Sadly, though the Instinct lets you follow planned workouts, it offers fewer insights after you’ve finished exercising. There’s basic info on how long you should recover for before your next workout, but the Instinct won’t show training load info or VO2 Max estimates as with many of Garmin’s other sports watches and fitness trackers.
As for battery life, the Instinct has an advertised battery life of 14 days in smartwatch mode. That’s largely in line with what I’ve experienced while using the watch, although, as with any sports watch, how long it lasts between charges will depend on how much you use GPS tracking. For normal GPS recording, Garmin claims the Instinct lasts up to 16 hours but you can extend this up to 40 hours in UltraTrac mode.

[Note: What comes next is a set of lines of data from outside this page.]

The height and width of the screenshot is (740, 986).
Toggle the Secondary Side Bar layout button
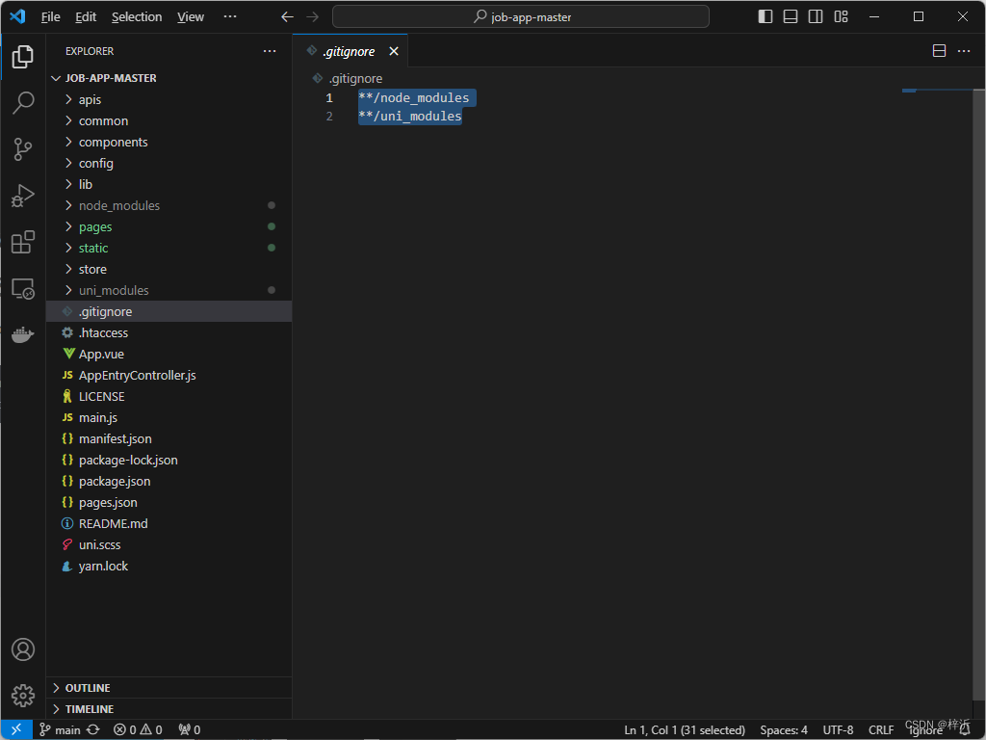pos(816,16)
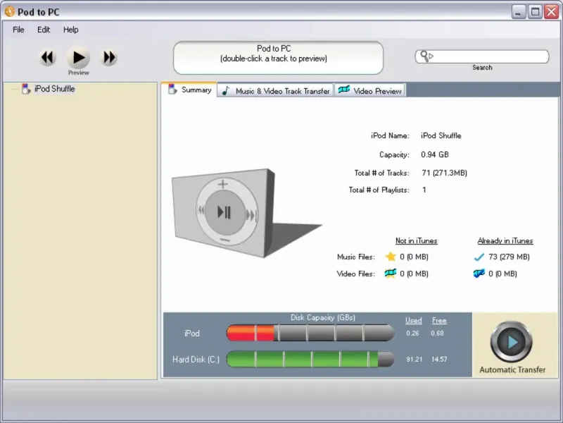Screen dimensions: 563x423
Task: Click the Automatic Transfer play icon
Action: [512, 343]
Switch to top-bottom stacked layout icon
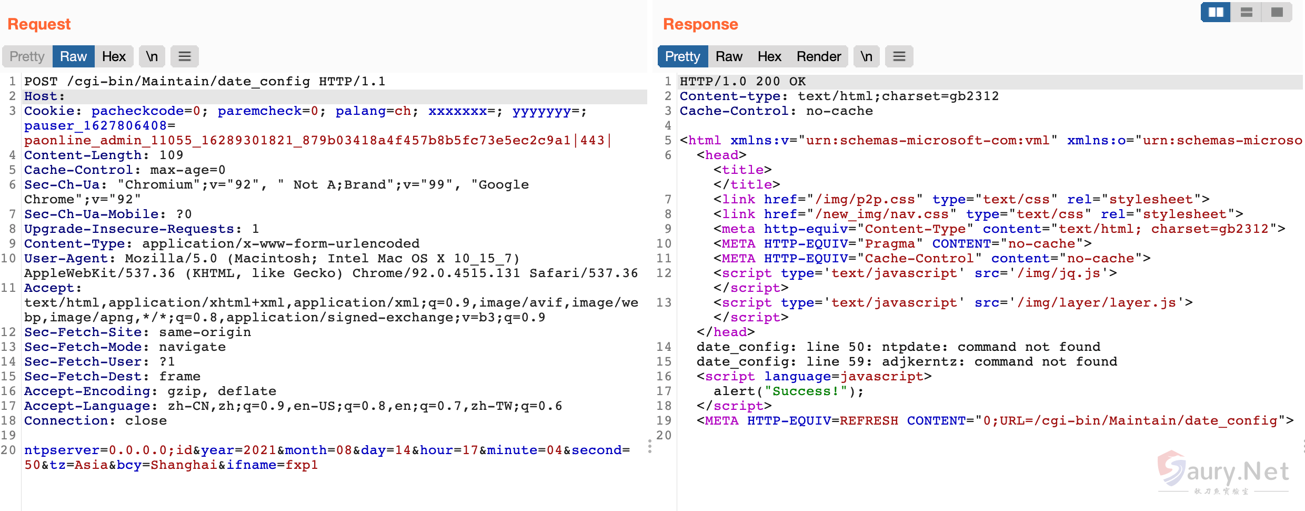 1246,12
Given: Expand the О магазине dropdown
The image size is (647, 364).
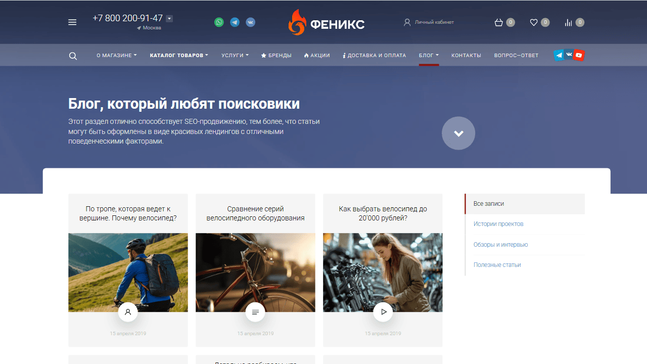Looking at the screenshot, I should point(116,56).
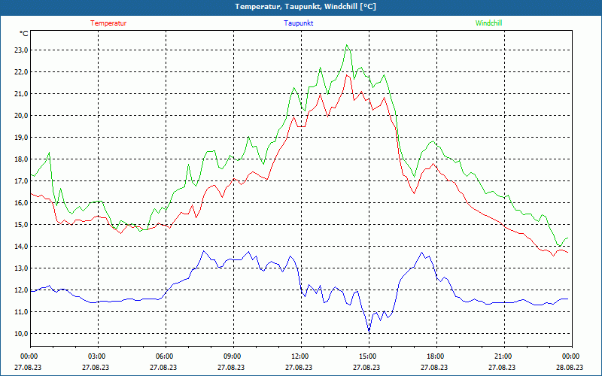Click the green Windchill legend label
Screen dimensions: 602x376
488,23
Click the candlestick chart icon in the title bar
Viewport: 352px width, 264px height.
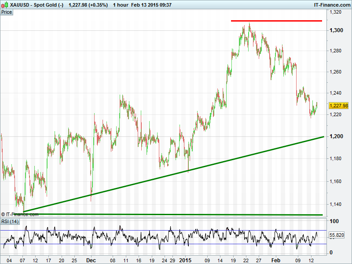4,5
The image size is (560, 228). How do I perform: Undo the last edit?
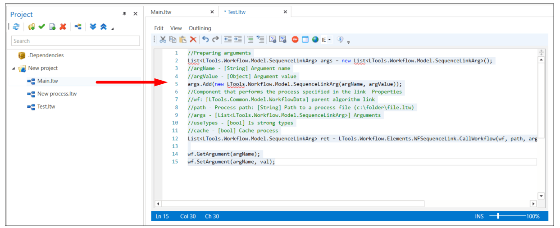(205, 40)
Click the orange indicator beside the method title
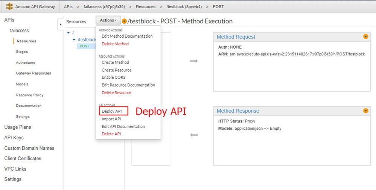The width and height of the screenshot is (376, 190). tap(124, 21)
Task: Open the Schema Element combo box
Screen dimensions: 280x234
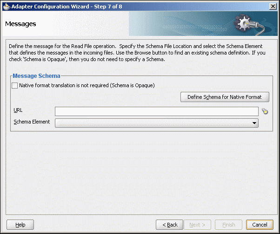Action: (157, 123)
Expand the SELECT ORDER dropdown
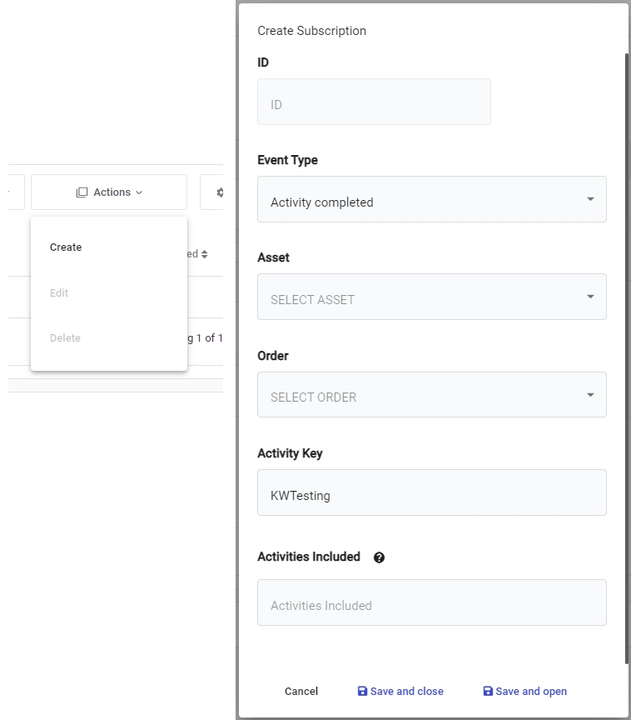This screenshot has height=720, width=631. (431, 395)
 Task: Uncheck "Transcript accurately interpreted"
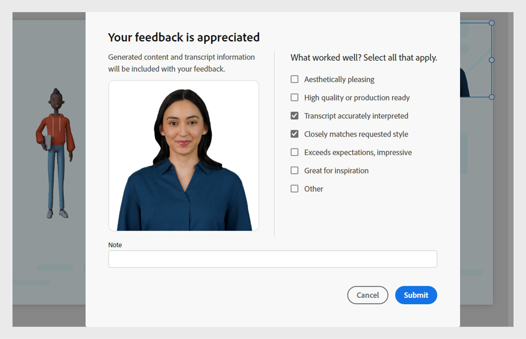[294, 116]
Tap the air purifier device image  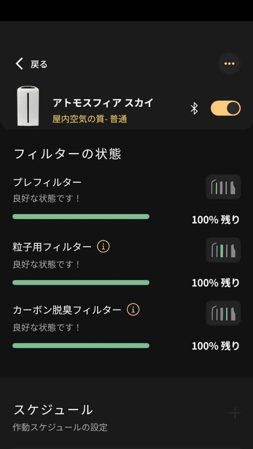(27, 106)
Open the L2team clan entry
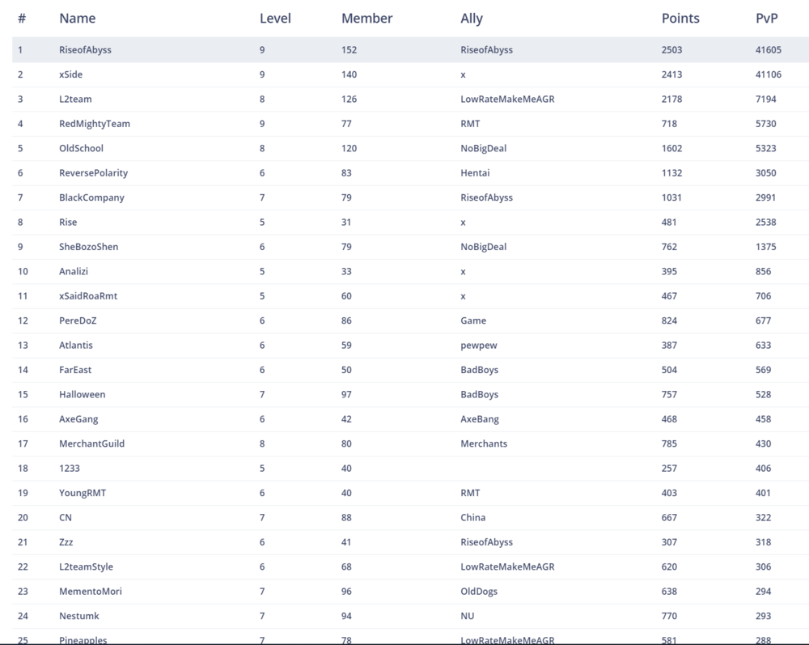Screen dimensions: 809x645 pyautogui.click(x=75, y=99)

Garmin Instinct review: Verdict
Whether the Garmin Instinct is the watch for you primarily comes down to how much you value its tough credentials and navigational tools. If you can live without MIL-STD robustness, breadcrumb routing and compass, you might be just as happy with the Vivoactive 3, which costs around £170
On the other hand, if you’ve always liked the look of Garmin’s Fenix range of watches but have previously been put off by the price, the Instinct is a tempting proposition. The plasticky design won’t be to everyone’s taste, but the watch feels built to last and there’s nothing else at this price that offers quite the same combination of features.